* **BRIEF**: Could you output each line below exactly as it appears, excluding any pictures?

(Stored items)
——

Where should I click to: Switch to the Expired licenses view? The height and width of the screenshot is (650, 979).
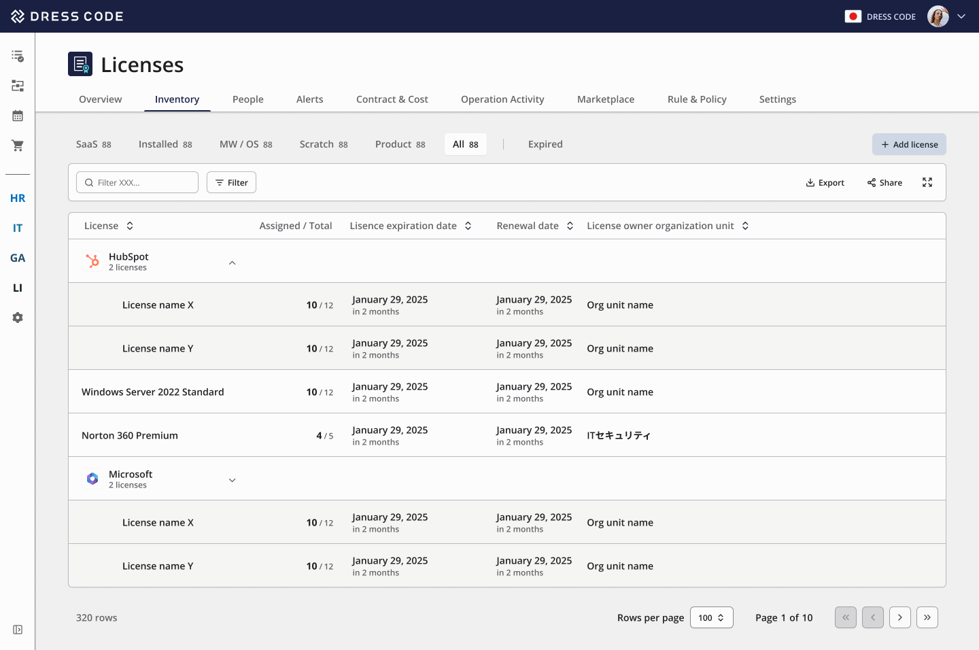coord(545,143)
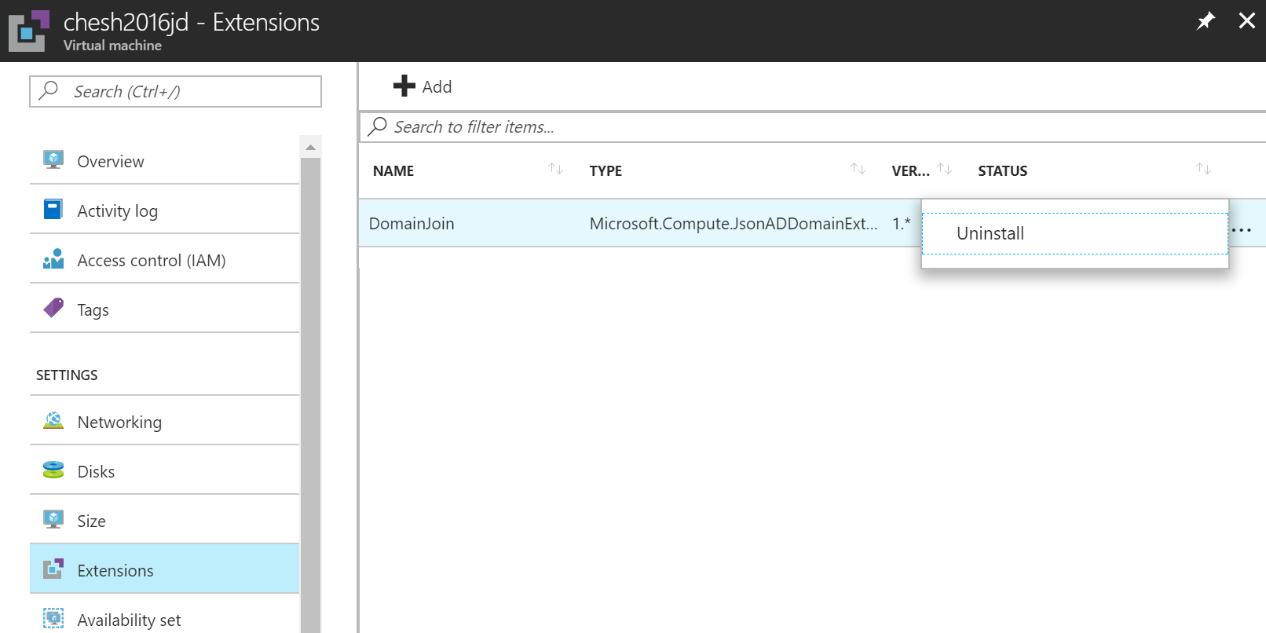The height and width of the screenshot is (633, 1266).
Task: Pin the Extensions blade to dashboard
Action: (1206, 21)
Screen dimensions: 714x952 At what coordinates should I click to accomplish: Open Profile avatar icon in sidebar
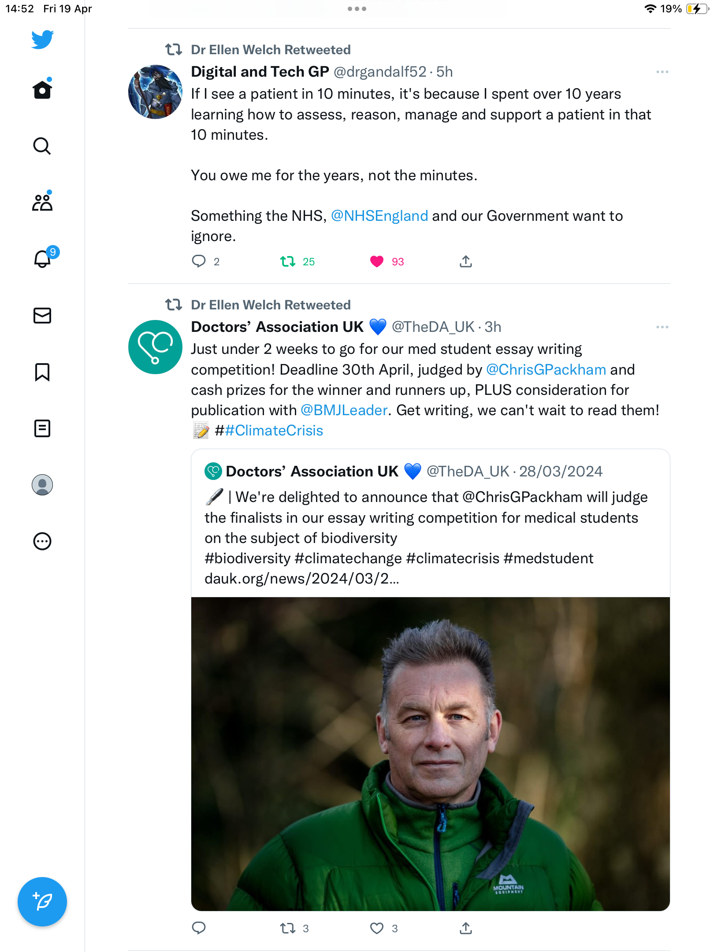pos(42,485)
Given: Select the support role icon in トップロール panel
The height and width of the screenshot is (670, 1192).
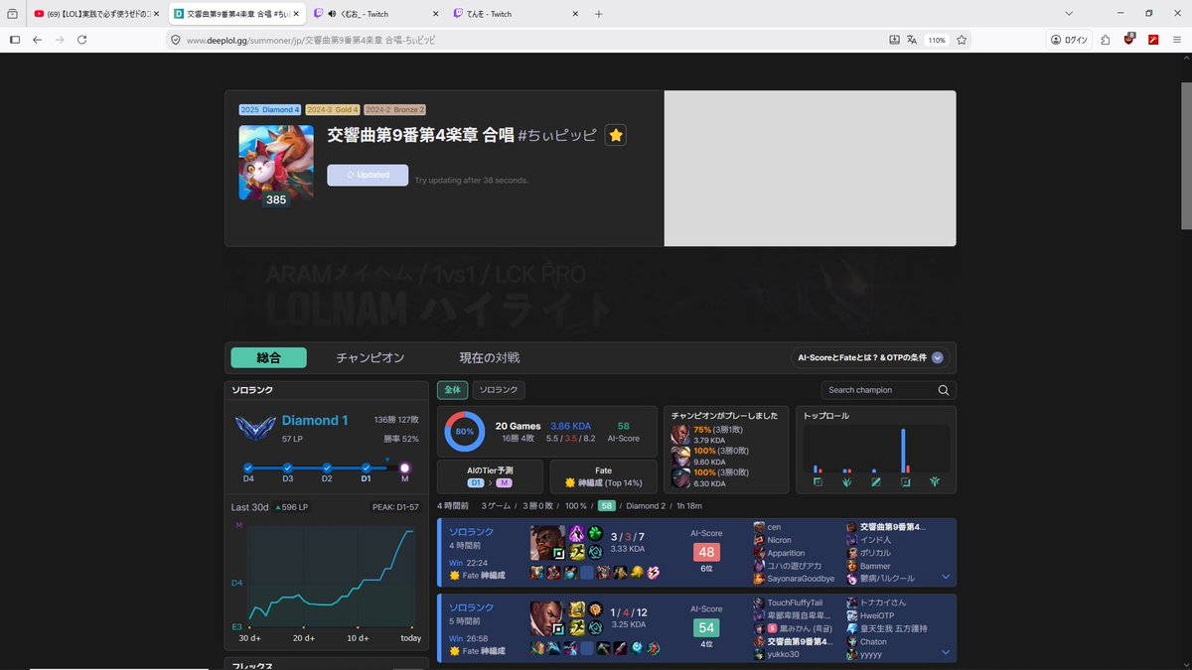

——

* **SOLUTION FOR THIS PROBLEM**:
Where should I click to: Switch to the Expired licenses view? The height and width of the screenshot is (650, 979).
coord(545,143)
The height and width of the screenshot is (633, 1266).
Task: Pin the Extensions blade to dashboard
Action: (1206, 21)
Screen dimensions: 714x952 At what coordinates should I click to accomplish: Open Profile avatar icon in sidebar
pos(42,485)
Given: Select the support role icon in トップロール panel
The height and width of the screenshot is (670, 1192).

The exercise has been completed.